→ WHAT IS REQUIRED
Reproduce word for word the passage from the article on the House tax-cut votes that opens with the words containing "Representative Bradley H." and closes with "support a rollback.".

Republicans Monday were eager to force a vote on several measures to reduce taxes in an election year. But Democrats, who have overwhelming control of the House, used a procedural tactic to kill several tax-cut measures without a recorded vote, voting instead to set them aside for study.

House Speaker Robert A. DeLeo was determined to avoid including any new fees or taxes in the House budget proposal this year, even as Governor Deval Patrick had written some into his budget plan.

Representative Bradley H. Jones Jr., the House Republican leader from North Reading, urged fellow representatives to consider lowering the sales tax to 5 percent because “the idea of reform and efficiency goes out the window’’ when lawmakers have more money to spend.

“The beginning of the debate should always be: It’s not our money to begin with,’’ he said. “It’s somebody else’s.’’

But Representative Jay Kaufman, a Lexington Democrat who leads the House revenue committee, said tax cuts would mean fewer teachers, firefighters, and other state services. He said he agreed the sales tax is a regressive one, but he nonetheless refused to support a rollback.

“We are talking about draconian cuts to public services,’’ Kaufman said, adding that previous tax changes, including the 2009 sales tax increase favored by Democrats, were approved without enough study on their broad impacts to businesses and government services.

Kaufman and other Democrats also opposed a measure that would have raised the cigarette tax by $.50 a pack. The money from that tax would have been used to support the Massachusetts Bay Transportation Authority, which recently raised fares. To keep the price of cigarettes from increasing, the measure would also have reduced the state’s mandated minimum price for cigarettes.

That measure, sponsored by Norfolk Republican Daniel B. Winslow, was also sent for study.

Winslow said he believes Democrats from Boston missed an opportunity to help MBTA riders avoid some of the coming fare hike, but were pressured to oppose his measure because it was not backed by the Democrats who lead the House.

“It’s not in the script,’’ he said. “This is a highly orchestrated process.’’


State House News Service
Monday, April 23, 2012

Kaufman: 2009 sales tax hike lacked 'economic analysis'
By Kyle Cheney


Speaker Robert DeLeo’s point-man on tax legislation said Monday that DeLeo’s 2009 drive to raise the state sales tax was done without a full “economic analysis.”

→ SUPPLIED INFORMATION
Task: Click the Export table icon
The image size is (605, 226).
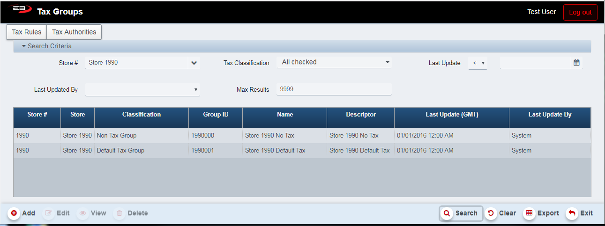Action: coord(529,213)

→ RESULT OF THIS TASK
Representative Bradley H. Jones Jr., the House Republican leader from North Reading, urged fellow representatives to consider lowering the sales tax to 5 percent because “the idea of reform and efficiency goes out the window’’ when lawmakers have more money to spend.

“The beginning of the debate should always be: It’s not our money to begin with,’’ he said. “It’s somebody else’s.’’

But Representative Jay Kaufman, a Lexington Democrat who leads the House revenue committee, said tax cuts would mean fewer teachers, firefighters, and other state services. He said he agreed the sales tax is a regressive one, but he nonetheless refused to support a rollback.